───── KUTIPAN DOKUMEN ─────
NU Bontang

Dzikir Sebagai Obat Penyakit Hati: Menghilangkan Kesombongan dan Kedengkian

oleh: Guru Bahri


Diceritakan oleh sahabat Anas bin Malik r.a., suatu ketika ada seorang laki-laki yang mendatangi Rasulullah saw. Ia bertanya kepada Rasulullah, "Wahai Rasul, jika kesombongan dan kedengkian itu merupakan penyakit hati, bagaimana cara saya menyembuhkannya?" Rasulullah saw. pun menjawab, "ذِكْرُ اللّٰهِ شِفَاءُ الْقُلُوْبِ", "Berdzikir kepada Allah adalah penyembuh hati." (HR. Ad-Dailami). Jawaban ini menyiratkan bahwa dalam Islam, penyembuhan hati dari berbagai penyakit batin dimulai dengan mengingat Allah melalui dzikir.


Penyakit hati seperti kesombongan dan kedengkian adalah kondisi batin yang dapat mengganggu ketenangan jiwa dan menghalangi seseorang dari kebahagiaan sejati. Kesombongan adalah sikap merasa lebih tinggi daripada orang lain, sementara kedengkian adalah kebencian terhadap keberhasilan atau kebahagiaan orang lain. Kedua sifat ini tidak hanya merusak hubungan antarindividu, tetapi juga menghalangi seseorang untuk mendekatkan diri kepada Allah. Rasulullah saw. menunjukkan bahwa dzikir, atau mengingat Allah, adalah kunci untuk mengatasi penyakit-penyakit batin ini.
─────
■ DESKRIPSI MASALAH:
Tolong salin bagian teks tentang dzikir di atas, dari "Diceritakan oleh sahabat" sampai "Allah melalui dzikir.", tanpa mengubah satu kata pun.
───── DATA ─────
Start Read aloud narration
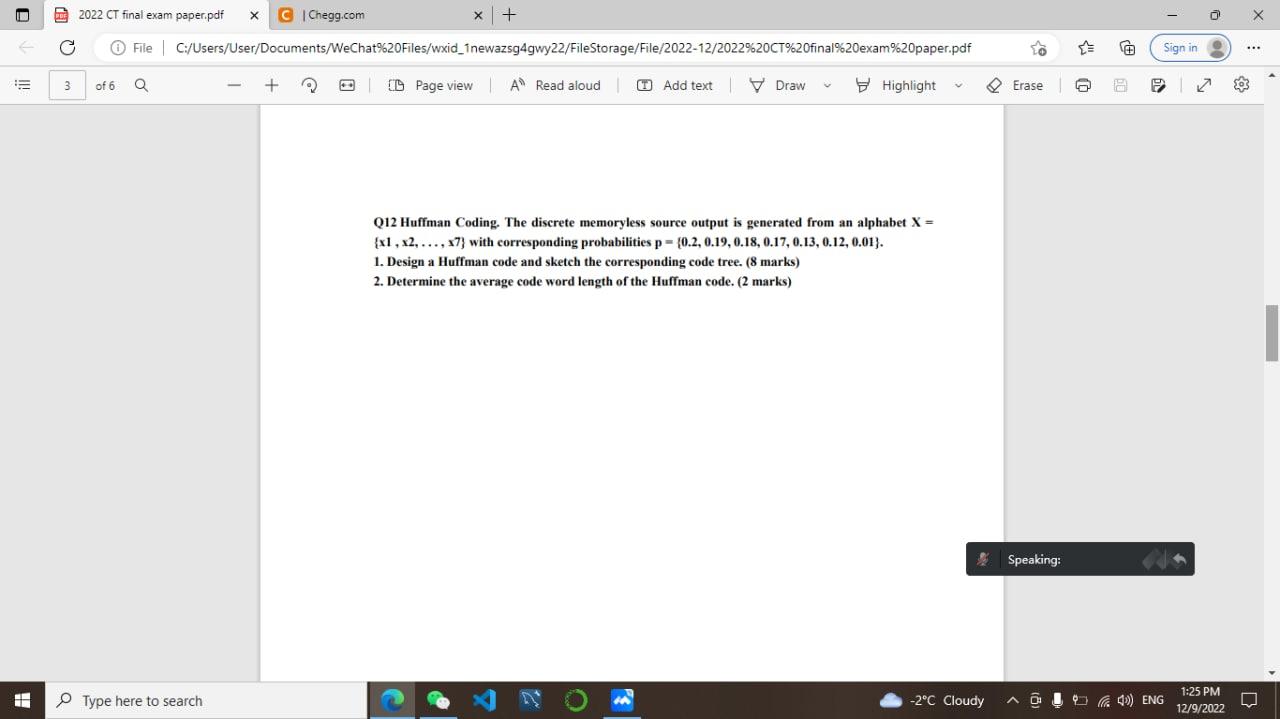The width and height of the screenshot is (1280, 719). pos(555,85)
─────
■ PENYELESAIAN:
Diceritakan oleh sahabat Anas bin Malik r.a., suatu ketika ada seorang laki-laki yang mendatangi Rasulullah saw. Ia bertanya kepada Rasulullah, "Wahai Rasul, jika kesombongan dan kedengkian itu merupakan penyakit hati, bagaimana cara saya menyembuhkannya?" Rasulullah saw. pun menjawab, "ذِكْرُ اللّٰهِ شِفَاءُ الْقُلُوْبِ", "Berdzikir kepada Allah adalah penyembuh hati." (HR. Ad-Dailami). Jawaban ini menyiratkan bahwa dalam Islam, penyembuhan hati dari berbagai penyakit batin dimulai dengan mengingat Allah melalui dzikir.